Another day, another opportunity for huffy, hypocritical “progressive” posturing. PEN America has now been forced to cancel its World Voices literary festival in New York and LA, on the heels of also cancelling its 2024 awards ceremony. Too many authors had withdrawn from both events to make going ahead with staging either practicable. The reason for so many writers flouncing from these programmes? PEN’s failure to publicly denounce Israel’s “genocide” in Gaza. But you had probably guessed the point of indignation already, because as of October 2023, the Anglosphere’s far-Left has neatly pivoted from the infantilisation of black people to the Palestinian cause with the coordinated grace of a synchronised swimmer.

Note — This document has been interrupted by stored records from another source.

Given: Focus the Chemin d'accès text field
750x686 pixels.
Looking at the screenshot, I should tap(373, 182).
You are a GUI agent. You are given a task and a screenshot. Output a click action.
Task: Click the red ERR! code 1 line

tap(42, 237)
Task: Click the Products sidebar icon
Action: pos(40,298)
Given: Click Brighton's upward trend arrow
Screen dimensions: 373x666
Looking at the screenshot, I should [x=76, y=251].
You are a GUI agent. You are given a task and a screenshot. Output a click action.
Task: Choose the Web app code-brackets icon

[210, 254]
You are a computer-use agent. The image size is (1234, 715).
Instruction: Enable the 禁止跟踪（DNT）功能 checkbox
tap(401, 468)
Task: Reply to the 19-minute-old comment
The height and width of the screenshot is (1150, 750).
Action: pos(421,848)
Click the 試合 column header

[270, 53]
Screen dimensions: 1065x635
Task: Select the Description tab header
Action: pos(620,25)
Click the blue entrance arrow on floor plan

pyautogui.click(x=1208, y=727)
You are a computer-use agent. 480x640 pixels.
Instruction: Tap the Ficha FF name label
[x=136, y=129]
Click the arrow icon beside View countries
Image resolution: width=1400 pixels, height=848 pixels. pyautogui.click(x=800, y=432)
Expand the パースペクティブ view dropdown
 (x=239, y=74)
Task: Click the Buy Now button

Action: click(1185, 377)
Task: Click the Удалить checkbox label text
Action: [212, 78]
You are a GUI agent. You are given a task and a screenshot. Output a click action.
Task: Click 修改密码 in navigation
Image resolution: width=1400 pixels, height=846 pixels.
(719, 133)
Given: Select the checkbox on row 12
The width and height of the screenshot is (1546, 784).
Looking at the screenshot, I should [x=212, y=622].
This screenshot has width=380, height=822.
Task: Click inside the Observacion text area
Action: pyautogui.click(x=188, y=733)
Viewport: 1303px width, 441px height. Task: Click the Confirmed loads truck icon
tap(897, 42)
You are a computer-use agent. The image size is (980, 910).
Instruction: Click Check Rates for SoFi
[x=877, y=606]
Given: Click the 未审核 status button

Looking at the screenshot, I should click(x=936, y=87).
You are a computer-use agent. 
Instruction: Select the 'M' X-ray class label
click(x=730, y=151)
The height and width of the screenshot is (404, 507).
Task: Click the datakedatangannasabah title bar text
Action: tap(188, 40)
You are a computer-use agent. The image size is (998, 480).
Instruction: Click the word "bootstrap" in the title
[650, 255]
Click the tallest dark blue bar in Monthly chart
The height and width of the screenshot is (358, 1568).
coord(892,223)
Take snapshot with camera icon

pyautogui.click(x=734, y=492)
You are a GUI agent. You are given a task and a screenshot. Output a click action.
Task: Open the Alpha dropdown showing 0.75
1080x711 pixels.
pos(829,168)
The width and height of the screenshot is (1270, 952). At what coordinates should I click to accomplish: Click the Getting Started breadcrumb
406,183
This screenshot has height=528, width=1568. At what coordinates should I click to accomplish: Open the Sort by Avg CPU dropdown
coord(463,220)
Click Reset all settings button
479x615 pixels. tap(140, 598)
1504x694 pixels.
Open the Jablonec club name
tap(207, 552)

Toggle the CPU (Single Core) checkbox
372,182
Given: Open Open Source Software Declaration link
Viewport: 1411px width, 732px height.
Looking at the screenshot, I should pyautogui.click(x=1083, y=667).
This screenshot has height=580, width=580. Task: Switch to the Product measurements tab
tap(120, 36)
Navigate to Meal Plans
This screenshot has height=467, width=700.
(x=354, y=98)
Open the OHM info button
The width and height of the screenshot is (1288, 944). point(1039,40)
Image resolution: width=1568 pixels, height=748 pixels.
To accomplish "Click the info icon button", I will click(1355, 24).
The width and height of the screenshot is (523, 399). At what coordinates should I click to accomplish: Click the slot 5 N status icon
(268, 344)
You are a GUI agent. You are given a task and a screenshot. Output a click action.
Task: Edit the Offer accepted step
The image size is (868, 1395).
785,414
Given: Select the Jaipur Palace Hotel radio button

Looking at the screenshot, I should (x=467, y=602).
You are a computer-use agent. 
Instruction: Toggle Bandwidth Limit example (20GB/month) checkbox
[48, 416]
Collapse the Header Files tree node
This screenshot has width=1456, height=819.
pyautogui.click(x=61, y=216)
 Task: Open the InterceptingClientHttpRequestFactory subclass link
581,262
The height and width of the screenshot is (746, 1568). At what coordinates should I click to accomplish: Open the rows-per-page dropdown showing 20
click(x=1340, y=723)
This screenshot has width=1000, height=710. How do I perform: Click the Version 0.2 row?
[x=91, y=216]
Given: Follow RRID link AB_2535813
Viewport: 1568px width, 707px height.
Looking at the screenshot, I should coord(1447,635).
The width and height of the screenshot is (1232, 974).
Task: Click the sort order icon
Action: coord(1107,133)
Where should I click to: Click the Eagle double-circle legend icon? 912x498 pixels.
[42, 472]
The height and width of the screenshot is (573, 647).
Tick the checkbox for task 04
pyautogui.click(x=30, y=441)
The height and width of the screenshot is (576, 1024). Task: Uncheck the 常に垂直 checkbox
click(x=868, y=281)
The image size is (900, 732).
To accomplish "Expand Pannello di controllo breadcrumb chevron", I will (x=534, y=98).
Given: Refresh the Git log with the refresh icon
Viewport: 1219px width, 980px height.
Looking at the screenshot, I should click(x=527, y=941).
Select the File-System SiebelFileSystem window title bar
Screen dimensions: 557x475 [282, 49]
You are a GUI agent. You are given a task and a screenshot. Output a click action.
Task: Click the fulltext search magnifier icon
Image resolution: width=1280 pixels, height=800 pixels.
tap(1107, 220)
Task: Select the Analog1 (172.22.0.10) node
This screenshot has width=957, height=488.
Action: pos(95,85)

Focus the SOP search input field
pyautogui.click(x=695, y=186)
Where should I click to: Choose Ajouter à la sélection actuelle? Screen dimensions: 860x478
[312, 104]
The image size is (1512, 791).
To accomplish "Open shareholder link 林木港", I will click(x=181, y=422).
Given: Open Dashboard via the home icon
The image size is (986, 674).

To clarify: the purpose of PEN is to defend freedom of speech and to protect writers from political oppression and persecution. It makes perfect sense, therefore, that a significant cadre of its membership would seek to stifle freedom of speech and engage in political oppression and persecution. Or: we’re all for free speech so long as you say what we tell you. These folks are athletes. It requires considerable intellectual acrobatics for Writers Against the War on Gaza to regard the shutting down of events to advance free expression as “a win for free expression”. Presumably, the fact that a number of withdrawals from both occasions were motivated by fear of being attacked by a mob of pro-Palestinian zealots is also “a win for free expression”. PEN itself stated its concern “about any circumstance in which writers tell us they feel shut down, or that speaking their minds bears too much risk”.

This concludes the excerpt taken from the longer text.